Предложенный отрывок →
004
012
016
023
031
034
057
062
065
074
121
23 | 04 | 2018

Центр чтения рекомендует

Книжная полка Никиты Елисеева. Выпуск 24.

«Неизвестный Алексеев. Неизданная проза Геннадия Алексеева» – на редкость удачное название. Во-первых, один из самых крупных, интересных и необычных поэтов русского ХХ века широкой (даже читающей) публике, в общем-то, неизвестен. Что абсолютно несправедливо. Геннадий Иванович Алексеев (1932-1987) – архитектор по образованию и профессии (а поэт – не профессия, это – простите за пиитизм – судьба), художник, переводчик с фарси, был и остаётся едва ли не лучшим русским верлибристом, что непросто и просто… Верлибр – самый лёгкий и потому самый трудный вид поэзии. Настоящие русские поэты справедливо боятся оторваться от рифмы – «поискового средства стиха» (определение Варлама Шаламова, которое Борис Пастернак назвал «пушкинским»). Поэтому хороших верлибров в русской поэзии не так уж и много. И среди этих верлибров выделяется поэзия Алексеева, который принципиально писал верлибром.

Задания →
**A)** Изложите в виде краткого списка абзац отрывка о Геннадии Алексееве, который начинается словами «„Неизвестный Алексеев. Неизданная проза Геннадия Алексеева“ – на редкость удачное название». Сохраните его основные факты.
**B)** Пожалуйста, напишите продолжение отрывка о Геннадии Алексееве, начав сразу после его последнего предложения.
Перечень ниже — отдельный материал, с отрывком о Геннадии Алексееве он не связан.

Представленные данные →
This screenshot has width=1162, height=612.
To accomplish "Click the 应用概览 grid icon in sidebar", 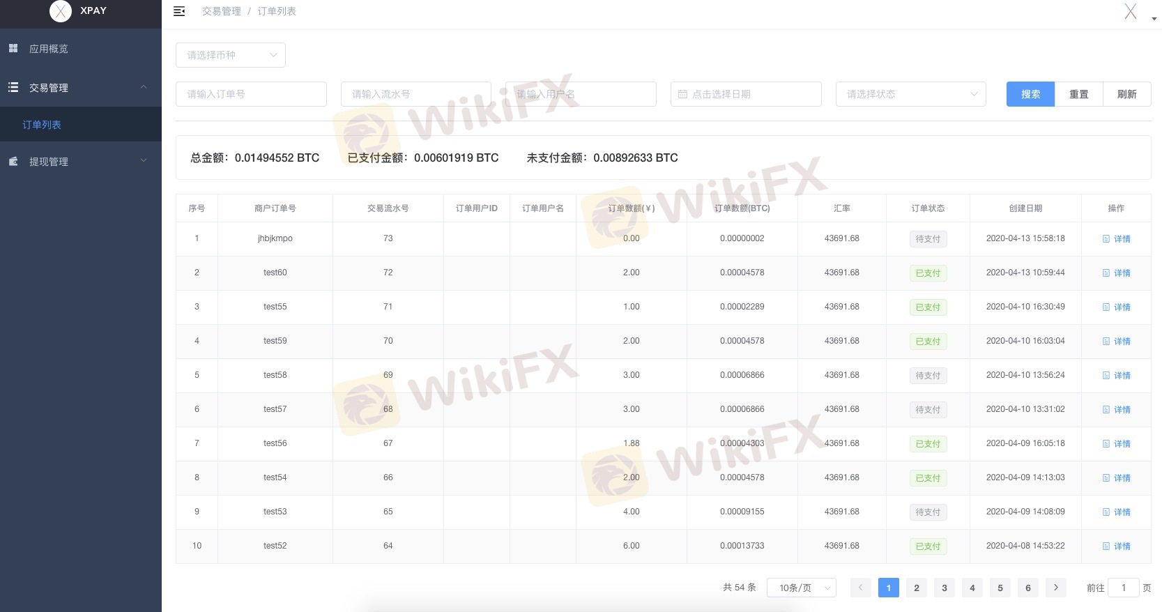I will (13, 48).
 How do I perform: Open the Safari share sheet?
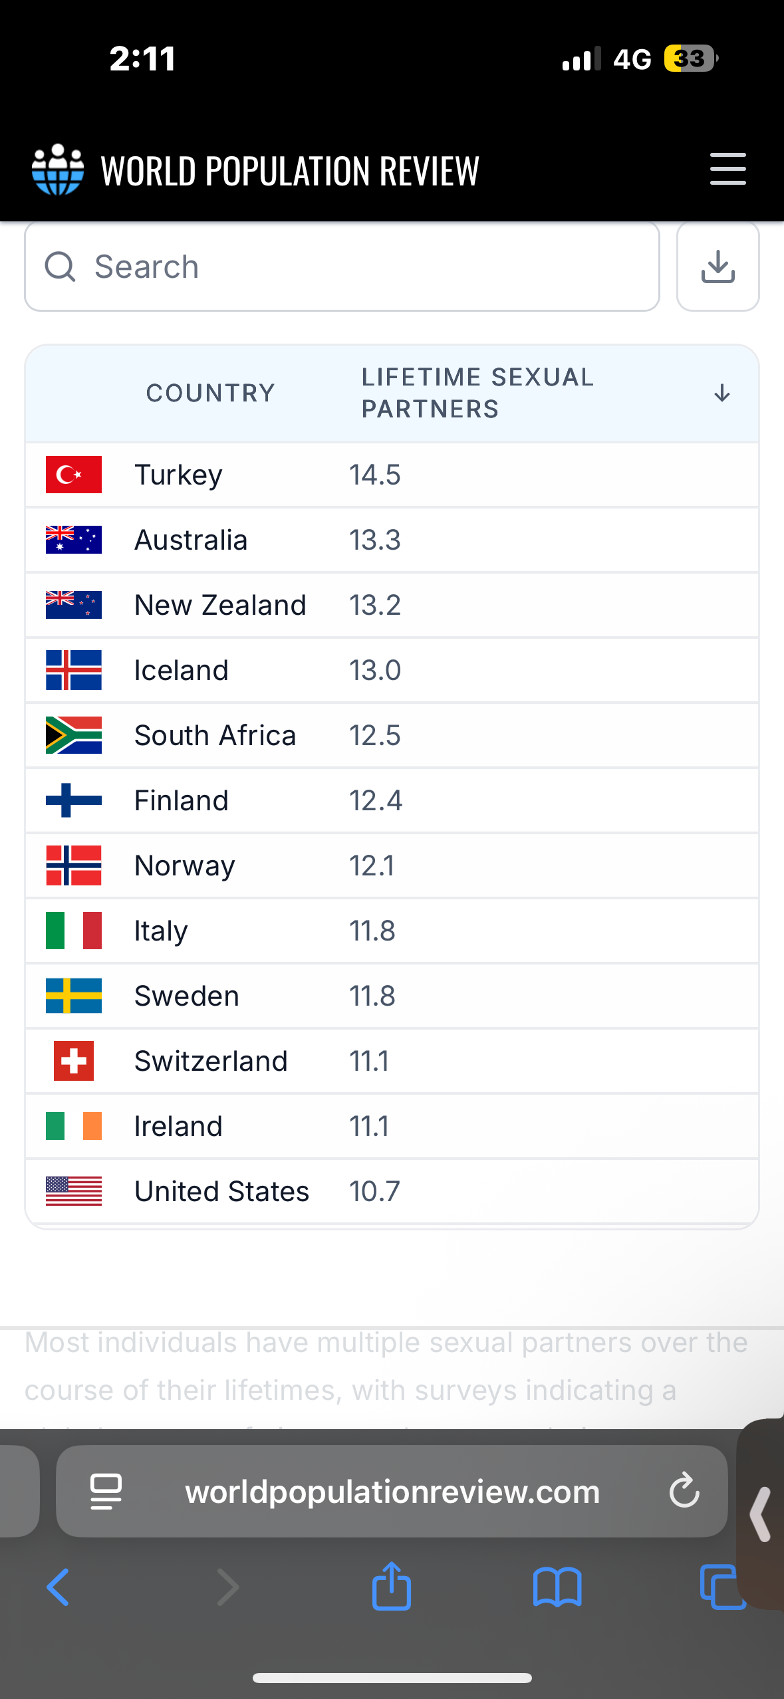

Ответы к заданиям →
**A)**
- Название «Неизвестный Алексеев. Неизданная проза Геннадия Алексеева» — на редкость удачное.
- Алексеев — один из самых крупных, интересных и необычных поэтов русского XX века, но широкой публике он почти неизвестен, и это несправедливо.
- Геннадий Иванович Алексеев (1932–1987) — архитектор по образованию и профессии, художник, переводчик с фарси.
- Он был и остаётся едва ли не лучшим русским верлибристом.
- Верлибр — самый лёгкий и потому самый трудный вид поэзии.
- Русские поэты боятся оторваться от рифмы — «поискового средства стиха». Это определение Варлама Шаламова, которое Борис Пастернак назвал «пушкинским».
- Поэтому хороших верлибров в русской поэзии немного.
- Среди них выделяется поэзия Алексеева, который принципиально писал верлибром.

**B)**
Он поверил ошибке Пушкина, самого великого, а возможно и самого умного русского поэта. Незадолго до смерти Пушкин рассуждал о том, что будущее русского стиха – безрифменное. Он ошибся, как раз западная поэзия отказалась от рифмы. Русская поэзия до сих пор держится за рифму и держится рифмой. Ошибка, доказывающая, что взор гения не всегда «проницает густую завесу времени, от очей наших будущее скрывающее». Гений, каким бы гением он ни был, всегда остаётся человеком своего времени, человеком техники своего времени. В данном случае, поэтической, стиховой техники.

Ведь не один Пушкин почувствовал тогда исчерпанность рифм в русской поэзии. Другой великий техник стиха и обновитель поэтической речи России начала XIX века, Василий Жуковский, ещё раньше Пушкина отказался от рифмы. Правда, тогда Жуковский получил от «победителя-ученика» насмешливый, иронический отклик, довольно злую эпиграмму:

Послушай, дедушка, мне каждый раз,
Когда взгляну на этот замок Ретлер,
Приходит в мысль: что, если это проза,
Да и дурная?...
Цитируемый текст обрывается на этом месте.